> _Document section_:
You are viewing a plain text version of this content. The canonical link for it is here.

Posted to users@spamassassin.apache.org by Geert Mak <po...@verysmall.org> on 2011/07/13 09:44:54 UTC

improving the score for specific types of spam

hello,

recently we had two specific types of spam getting very low score (about 3) and going through -

a) one was about Armbanduhren (wrist watches in German) or Edelarmbanduhren (luxury wrist watches) - all in that direction.

b) the other was about all kind of Job offers

as i could not figure out how to increase their score in spamassassin and as they had repeatable keywords which are usually not in our correspondence, i currently process them on postfix level with a small header_checks and body_checks regex.

does somebody know a way to improve spamassassin so that the score for these specific types of spam (which are quite massive the last months in Austria)?

thanks,
geert

Re: improving the score for specific types of spam

Posted by Martin Gregorie <ma...@gregorie.org>.

On Wed, 2011-07-13 at 15:29 +0200, J4K wrote:
> On 07/13/2011 02:43 PM, Martin Gregorie wrote:
> > On Wed, 2011-07-13 at 14:06 +0200, J4K wrote:
> >
> > I assume you tested it as well as running it through lint ("spamassassin
> > <spam_sample.txt"), so is it firing on samples of that type of spam?
> >
> > Comments: As written the rule won't work because __PR2 assumes that the
> > domain name starts at the beginning of the URI but you said that the
> > URIs typically contain a user name and '@'. Also, I'd probably
> > generalise __PR2 to something like:
> >
> > uri  __PR2 /(joblists.com|gb-totaljob.com)/i
> >
> > on the assumption that when you wrote 'europ-joblist.com' you meant
> > 'europ-joblists.com'. This change will probably run faster and possibly
> > catch more spam too, especially if there is a Canadian or Scandinavian
> > office.
> >
> >
> > Martin
> >
> >
> Thank-you Martin.  I modified the rule as suggested. I
> 
> I ran it through spamassassin > test.txt, but the rule was not triggered
> even though the Subject was: Vacancy - apply online, and the content
> contained the email address: Trenton@totaljoblists.net
> I looked with -D, and there is no mention of PRIVATE_RULE1.
> 
Indeed. the __PR2 regex won't match "joblists.net" though it would if
you changed it to:

	/(joblists\.(com|net)|gb-totaljob\.com)/i

I strongly suggest you learn a bit more about Perl regular expressions,
either from one of the many tutorials on the 'net or by getting a copy
of the O'Reilly "Camel" book 'Programming PERL'.

Secondly, you need to read up on SA rules and how to write them. This is
all on the SA website. Subrules whose names start with a double
underscore are never shown when they fire, so its a good idea to run
initial tests with the subrules (and references to them) with the
underscores removed so you can see which subrules fire. When they are
working correctly, put the underscores back, re-lint and *retest* the
rule before putting it live.

Thirdly, I find it useful to have an SA installation on a second machine
that I can use for rule development without affecting my main system.
When I'm happy with the rule, I copy the affected SA configuration files
over to the live system and restart SA.

> _Dataset content_:
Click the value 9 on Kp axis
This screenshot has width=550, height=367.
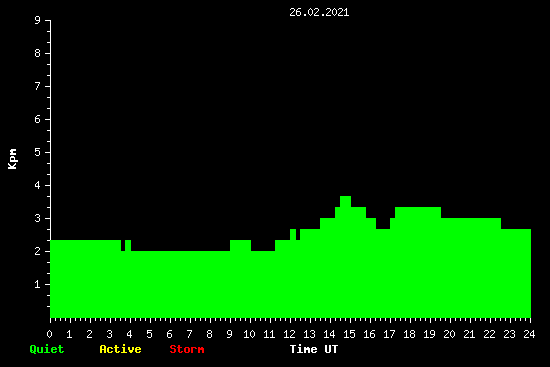click(38, 20)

> _Exercise set_:
1) In the SpamAssassin thread, which book does Martin Gregorie suggest for learning Perl regular expressions?
2) From the SpamAssassin thread, give the passage starting at "a) one was about" and ending at "and body_checks regex." again, switching "postfix" to "Exim".

> _Results_:
1) The O'Reilly "Camel" book 'Programming PERL'.

2)
a) one was about Armbanduhren (wrist watches in German) or Edelarmbanduhren (luxury wrist watches) - all in that direction.

b) the other was about all kind of Job offers

as i could not figure out how to increase their score in spamassassin and as they had repeatable keywords which are usually not in our correspondence, i currently process them on Exim level with a small header_checks and body_checks regex.